Fisher v. United States
425 U.S. 391, 96 S.Ct. 1569, 48 L.Ed.2d 39 (1976)

  • The IRS was looking for tax cheats. They interviewed two taxpayers about their tax returns.
  • Afterwards, the taxpayers got some documents about their returns from their accountants, and gave them to their lawyers (Fisher and Kasmir respectively).
  • The IRS sent a summons to Fisher and Kasmir requesting copies of the documents. They refused, on the grounds that the information was covered by attorney-client privilege.
    • Fisher claimed that being asked to produce the records would violate their clients' 5th Amendment violation of the right against self-incrimination.
    • Everyone agreed that if the 5th Amendment excused the taxpayers from turning over the records, it would also excuse their lawyers and accountants from doing so.
  • The Trial Court found for the IRS and ordered that Fisher and Kasmir turn over the documents. They appealed.
  • The Appellate Court reversed. The IRS appealed.
    • The Appellate Court found that under the 5th Amendment, the documents would have been privileged if the summons had been sent to the taxpayer, so, in light of the attorney-client relationship, the taxpayer retained such privilege after transferring the documents to his attorney.
      • It's not the attorney who invokes the 5th Amendment (since that only covers self incrimination), but attorney-client privilege allows the client to bar a lawyer from disclosing documents on 5th Amendment grounds if the client's disclosure of them would be barred under the 5th Amendment.
  • The US Supreme Court reversed and ordered the documents turned over to the IRS
    • The US Supreme Court found that there was no violation of the 5th Amendment, even if the taxpayers had retained possession.
      • The taxpayers were not being compelled to be witnesses against themselves.
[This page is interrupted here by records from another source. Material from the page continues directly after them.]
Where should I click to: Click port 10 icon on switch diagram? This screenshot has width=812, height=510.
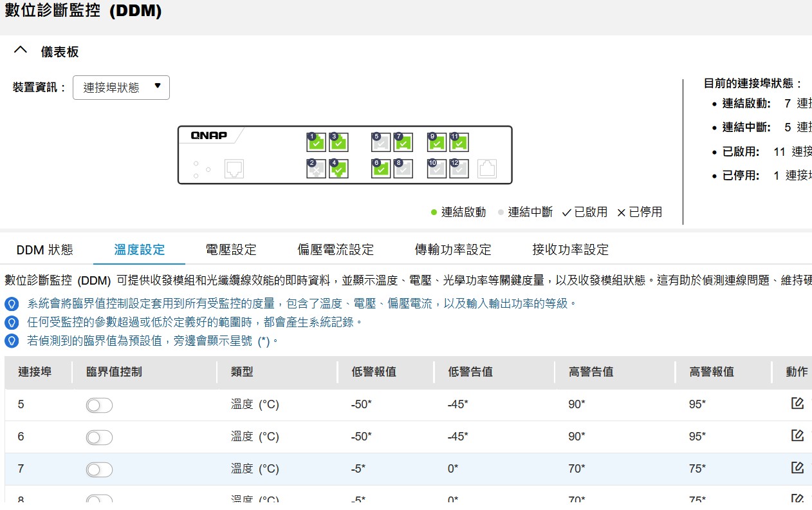pos(436,169)
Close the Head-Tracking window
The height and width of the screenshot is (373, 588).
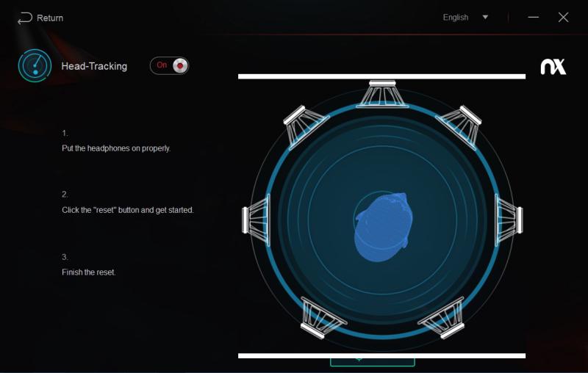click(563, 17)
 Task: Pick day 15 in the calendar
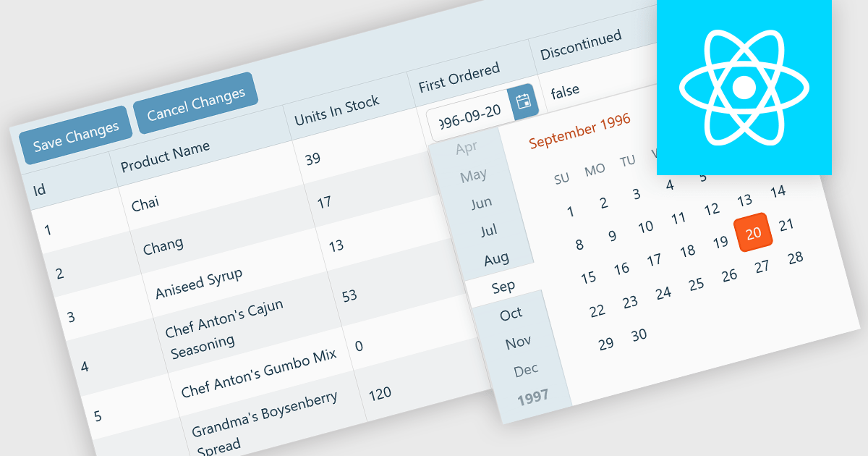pos(588,276)
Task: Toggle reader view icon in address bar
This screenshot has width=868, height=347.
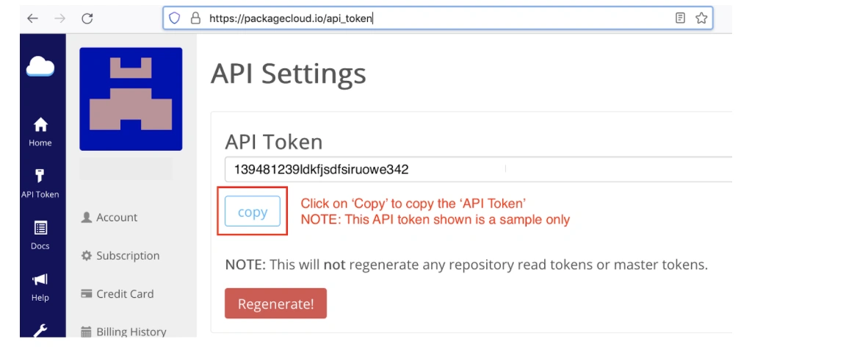Action: (x=680, y=18)
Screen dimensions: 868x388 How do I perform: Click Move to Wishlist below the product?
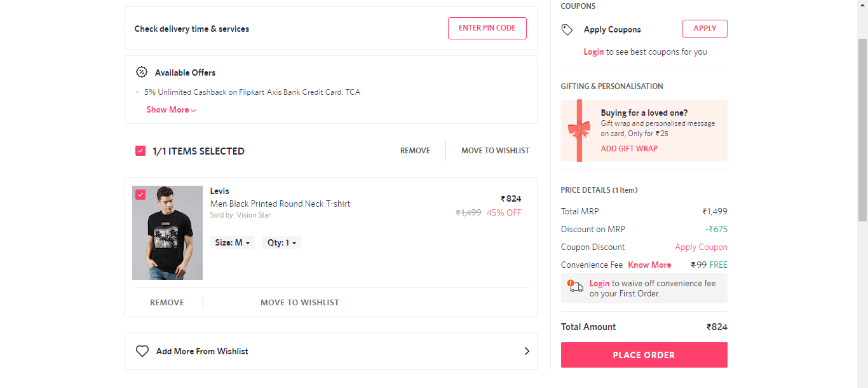(x=300, y=302)
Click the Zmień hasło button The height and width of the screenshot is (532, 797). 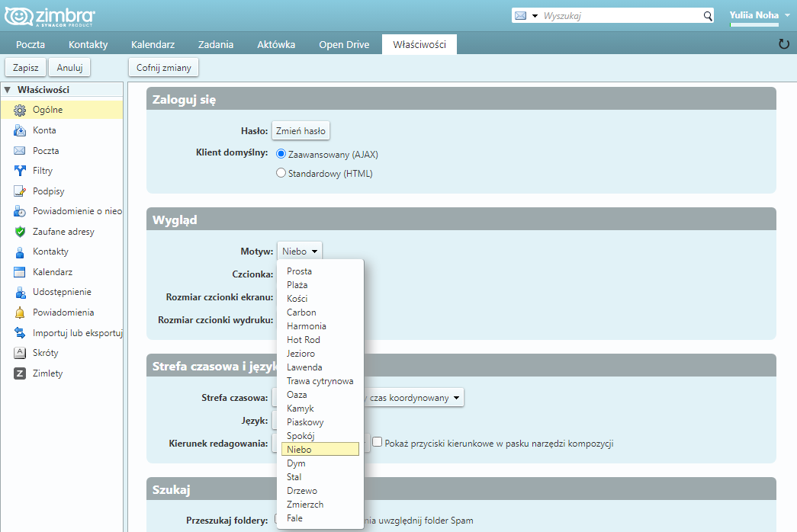tap(300, 130)
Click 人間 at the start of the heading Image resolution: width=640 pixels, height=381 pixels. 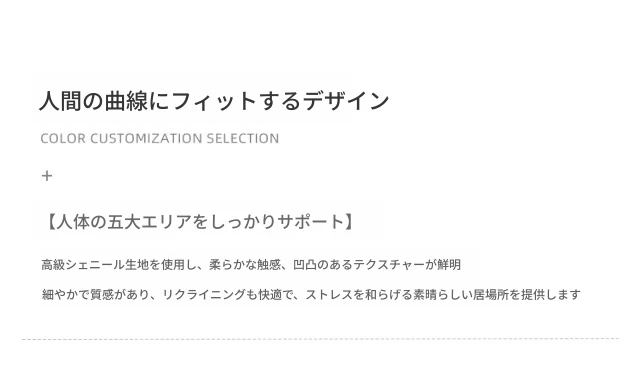pos(60,101)
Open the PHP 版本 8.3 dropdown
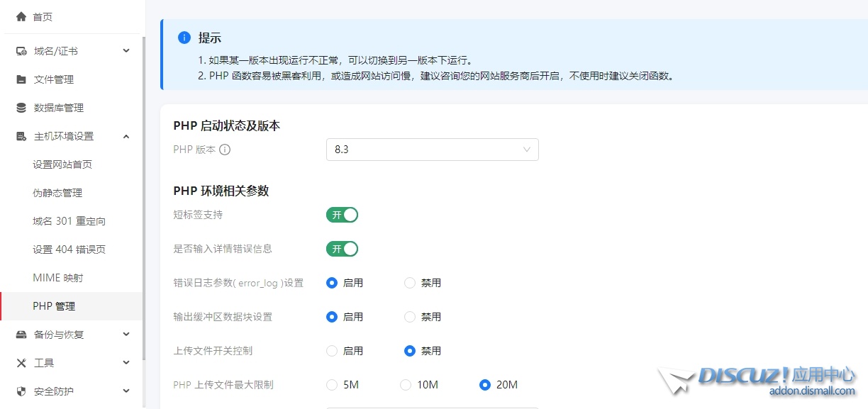 [x=432, y=150]
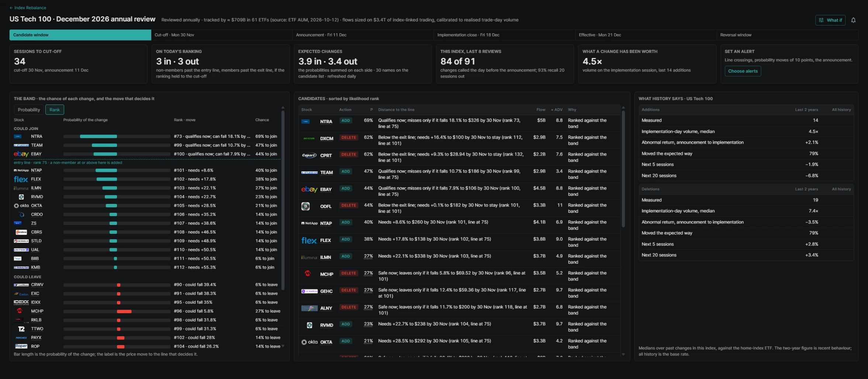
Task: Click the IDEXX logo in Could Leave
Action: click(x=21, y=302)
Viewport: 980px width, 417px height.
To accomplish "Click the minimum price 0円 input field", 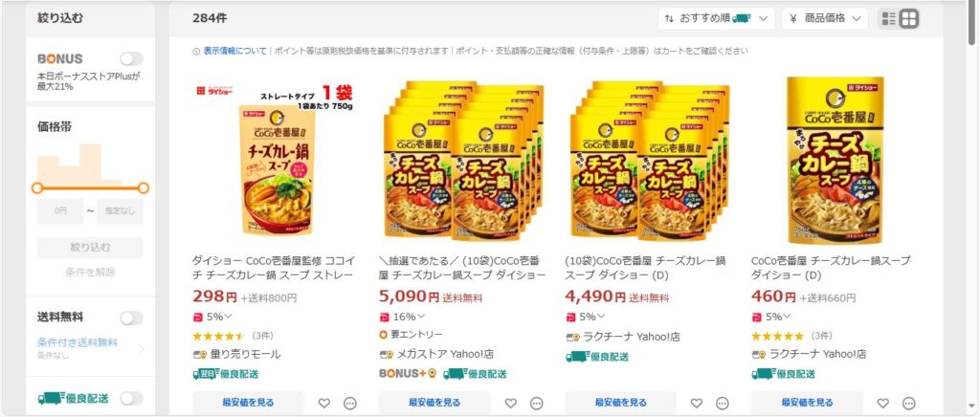I will click(x=60, y=211).
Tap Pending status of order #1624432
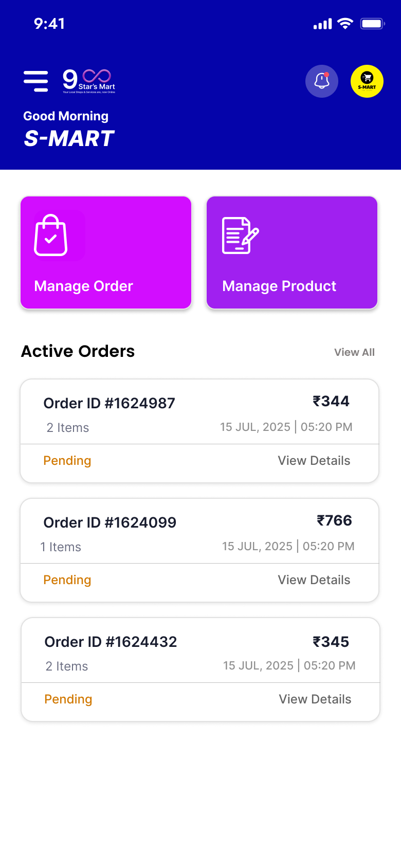Viewport: 401px width, 868px height. [68, 699]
They were not being asked to give testimony at all.
      • The Court noted that there may have had a reasonable expectation of privacy with respect to the documents, but the 5th Amendment does not protect private information obtained without compelling self-incriminating testimony.
      • "The taxpayer's privilege under the 5th Amendment is not violated by enforcement of the summonses involved in these cases because enforcement against a taxpayer's lawyer would not 'compel' the taxpayer to do anything, and certainly would not compel him to be a witness against himself."
    • The Court found that production of the documents involved no incriminating testimony, and therefore the documents in the hands of the taxpayers' attorneys were not immune from production.
      • The Court found that the fact that the taxpayer technically has to implicitly admit the existence and possession of the papers does not rise to the level of testimony within the bounds of 5th Amendment protections.
  • Basically, this case said that the 5th Amendment does not independently proscribe the compelled production of every sort of incriminating evidence, but applies only when the accused is compelled to make a testimonial communication that is incriminating.
    • "We adhere to the view that the 5th Amendment protects against 'compelled self-incrimination, not the disclosure of private information.'"
      • The defendant was never compelled to write down the incriminating information. It was written voluntarily. You might be compelled to produce it, but the contents of the document were not compelled.
        • Since there was no compulsion, the reliability of the evidence is not in question, like it would be with compelled testimony.